We prepared questionnaires and posted these to every consultant ENT surgeon registered with the British Association of Otolaryngologists Head and Neck Surgeons (BAO-HNS). Questions included preferred radiological investigation, smelling test and follow up.
A total of 510 questionnaires were sent, with a response rate of 51%. Most UK consultant ENT surgeons investigated suspected post-infectious olfactory dysfunction by performing either a CT (44%) or an MRI (29%) scan, but only 37% performed formal smell tests. Most consultant ENT surgeons (76%) decide not to follow up post-infectious olfactory dysfunction.

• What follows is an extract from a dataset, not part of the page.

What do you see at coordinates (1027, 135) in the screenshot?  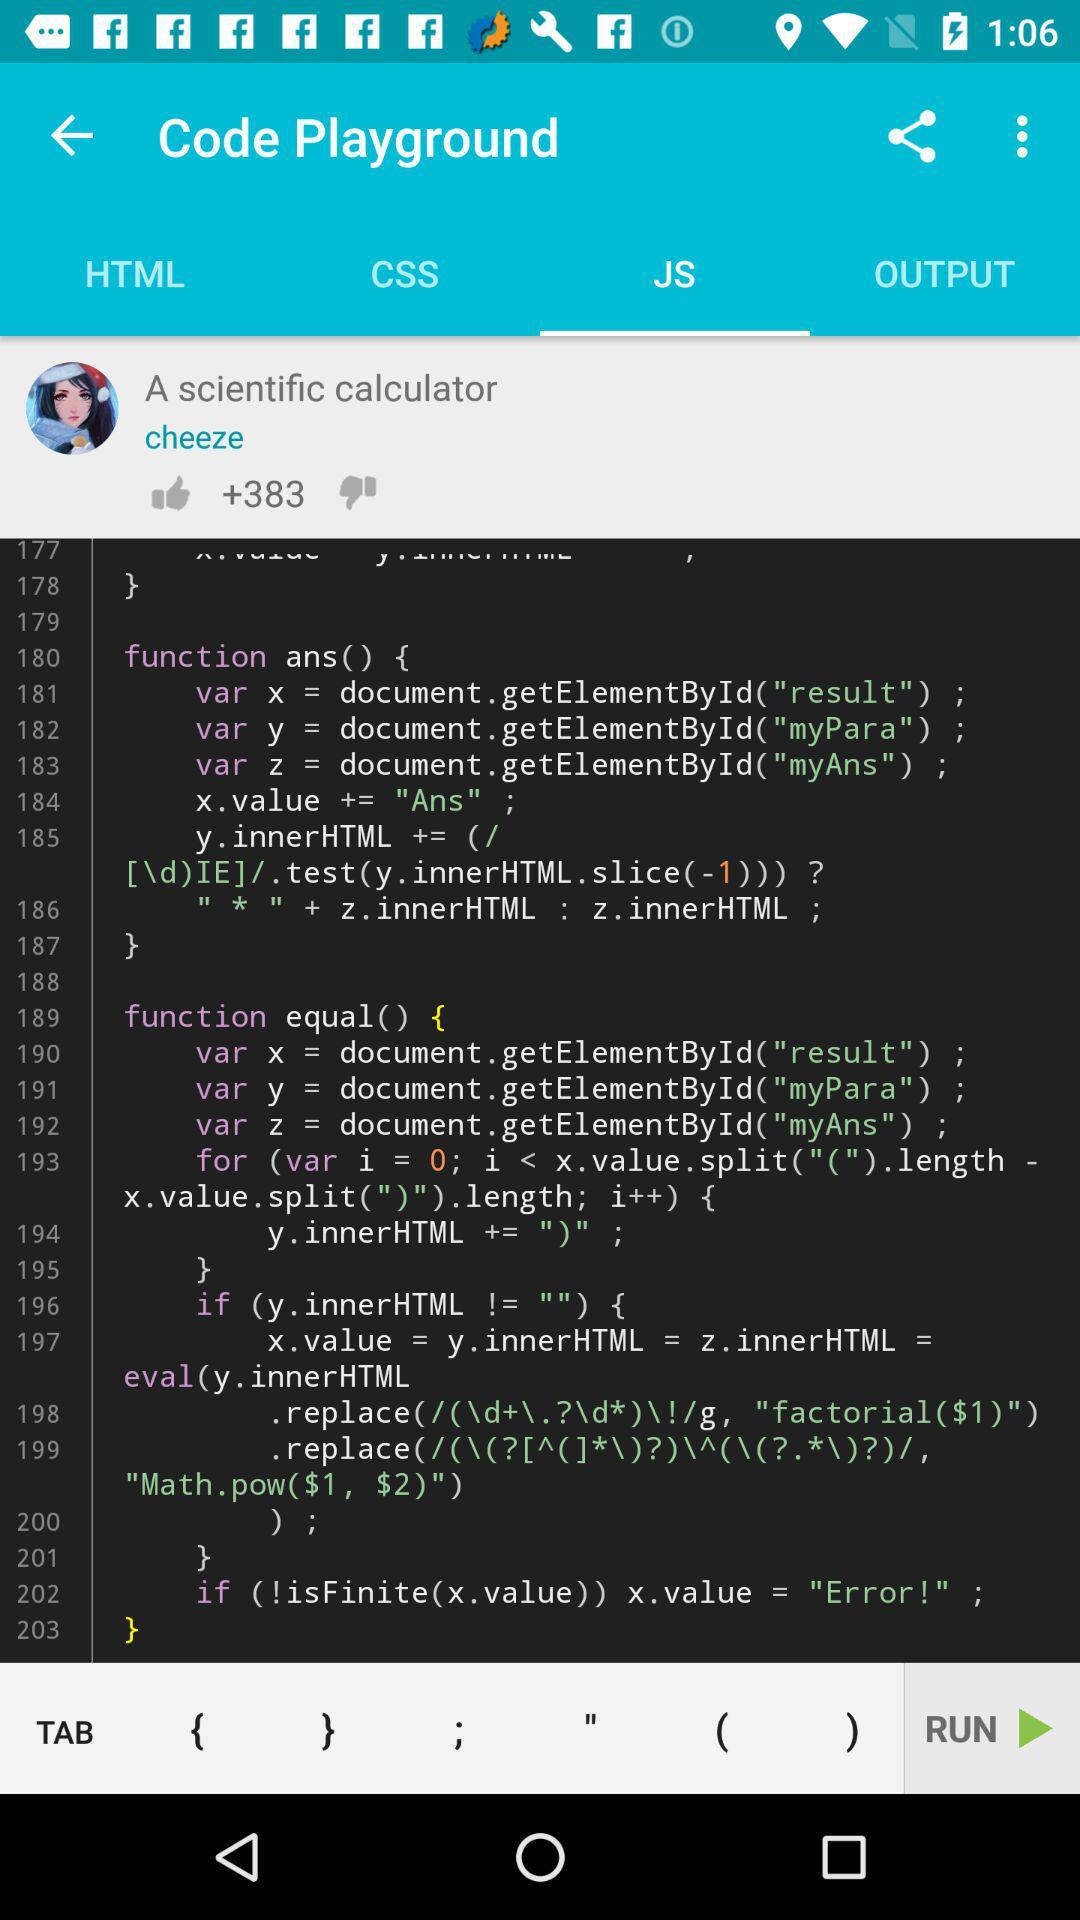 I see `the icon above the output icon` at bounding box center [1027, 135].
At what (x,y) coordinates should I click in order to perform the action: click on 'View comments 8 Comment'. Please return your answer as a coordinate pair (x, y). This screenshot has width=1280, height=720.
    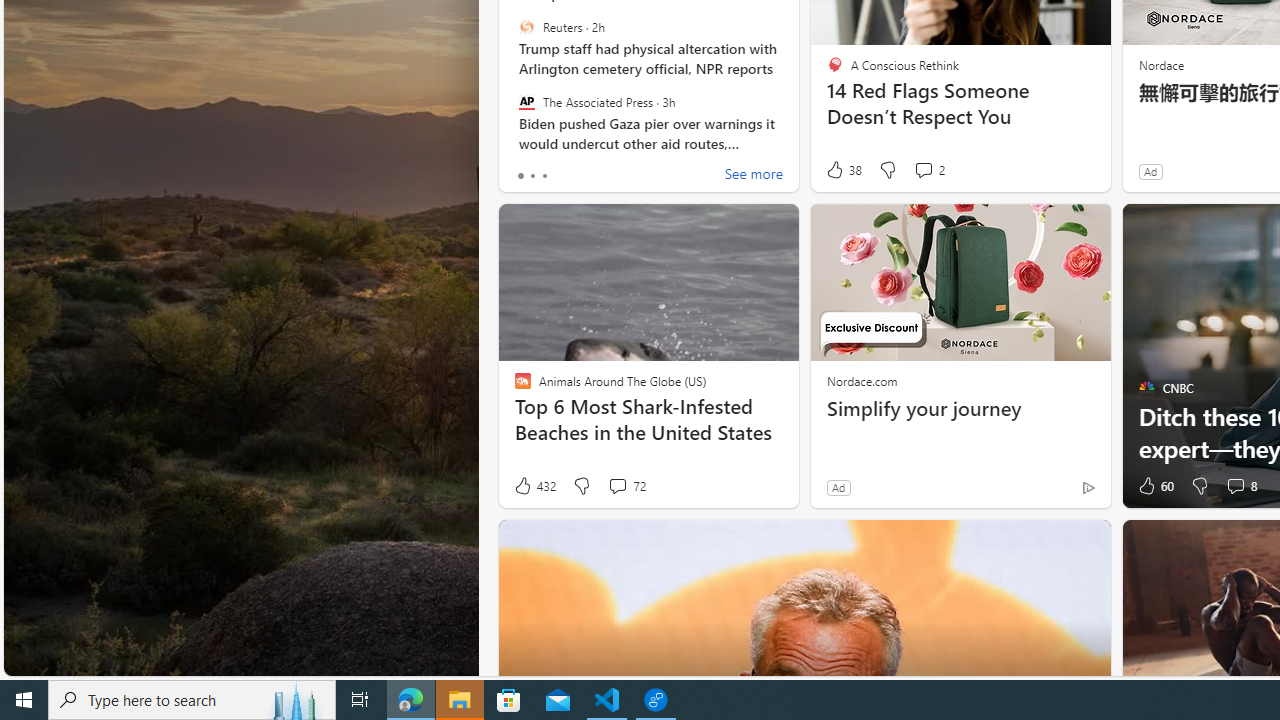
    Looking at the image, I should click on (1234, 486).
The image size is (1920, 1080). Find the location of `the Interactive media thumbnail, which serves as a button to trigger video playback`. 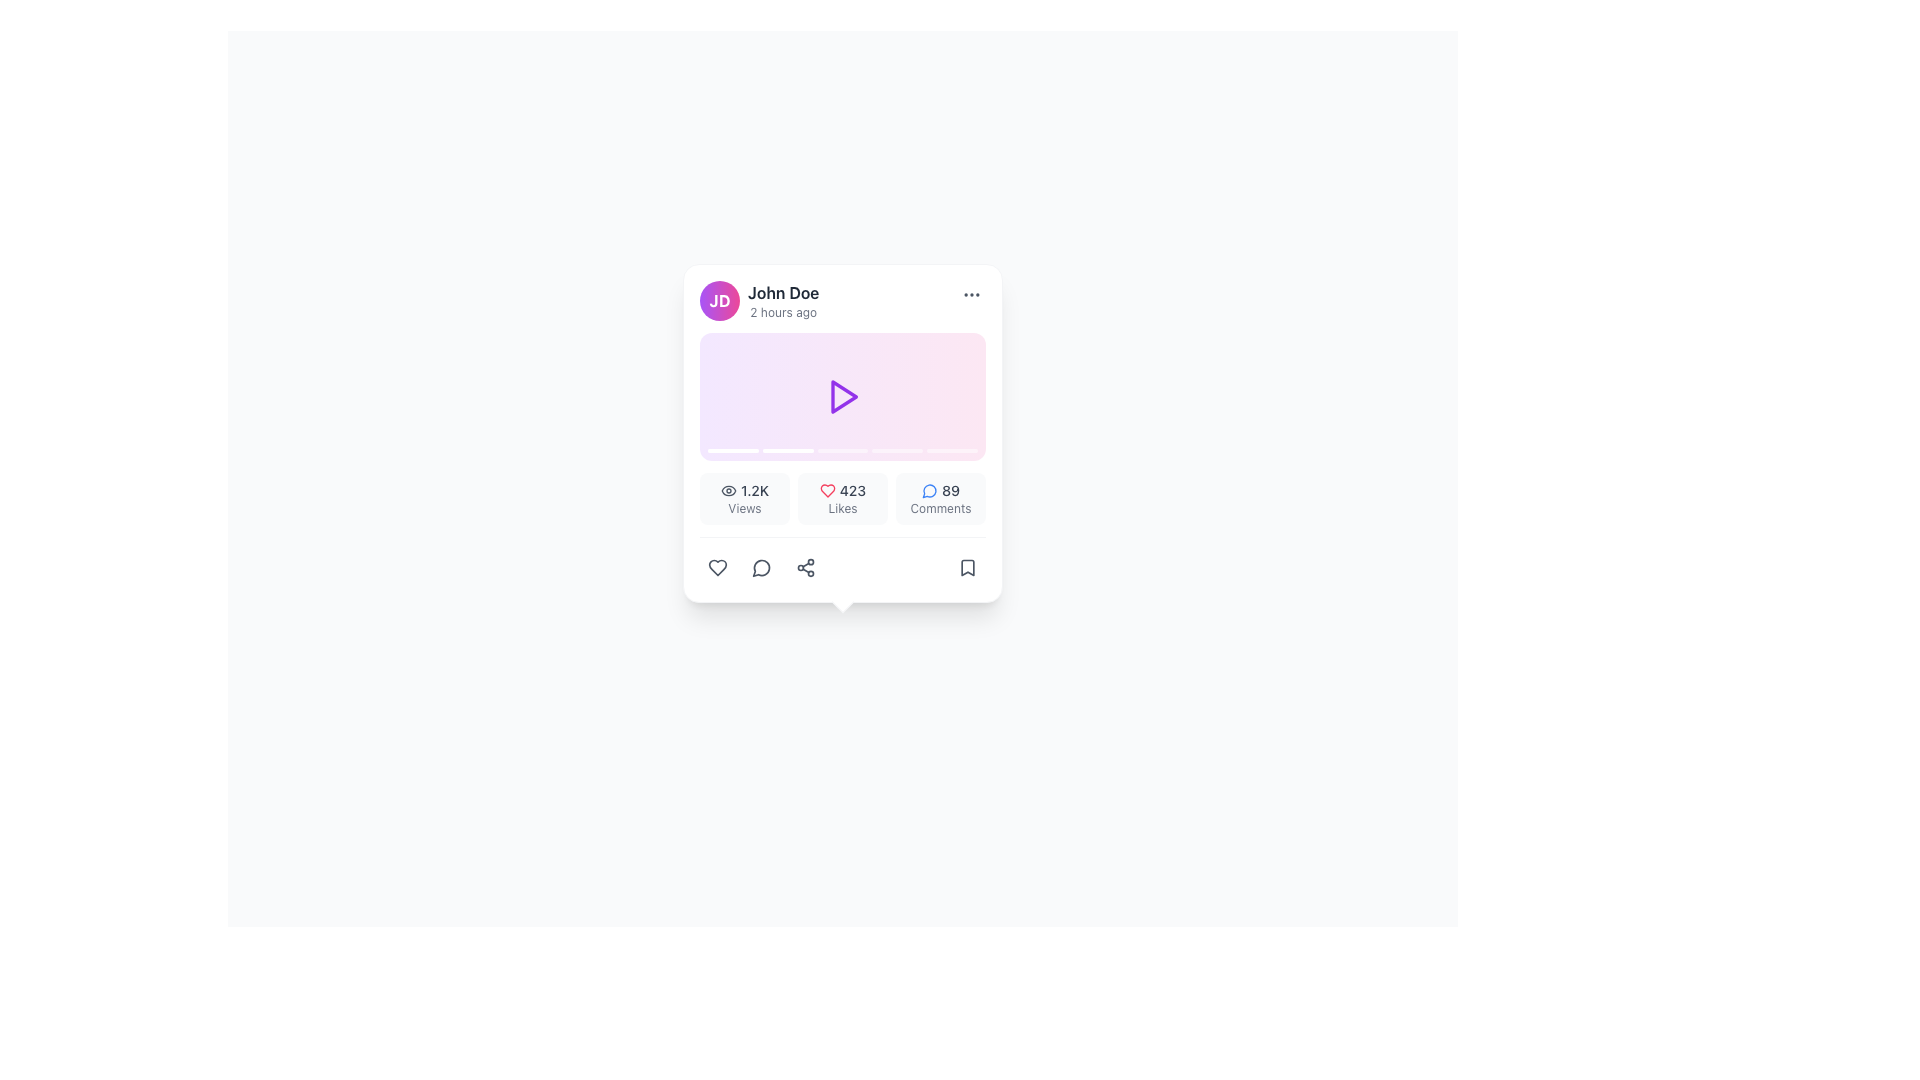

This study gives an indication that suspected post-infectious olfactory dysfunction is not investigated thoroughly in the United Kingdom, with only a minority of clinicians performing formal smell tests and a lack of consensus as to radiological investigation. Standardisation of investigations is key to adequately managing suspected post-infectious olfactory dysfunction.
确定英国耳鼻喉科顾问医生对疑似感染后嗅觉功能障碍病例进行调查的当前做法。
我们编制了调查问卷,并将其发送给在英国耳鼻喉科头颈外科医生协会(BAO-HNS)注册的每位耳鼻喉科顾问外科医生。问题包括首选的影像学检查、嗅觉测试和随访。
共发放了510份问卷,回复率为51%。大多数英国耳鼻喉科顾问外科医生通过进行CT扫描(44%)或MRI扫描(29%)来调查疑似感染后嗅觉功能障碍,但只有37%的医生进行了正式的嗅觉测试。大多数顾问耳鼻喉科医生(76%)决定不对感染后嗅觉功能障碍进行随访。
这项研究表明,在英国,疑似感染后嗅觉功能障碍没有得到充分调查,只有少数临床医生进行正式的嗅觉测试,并且在影像学检查方面缺乏共识。调查的标准化是妥善管理疑似感染后嗅觉功能障碍的关键。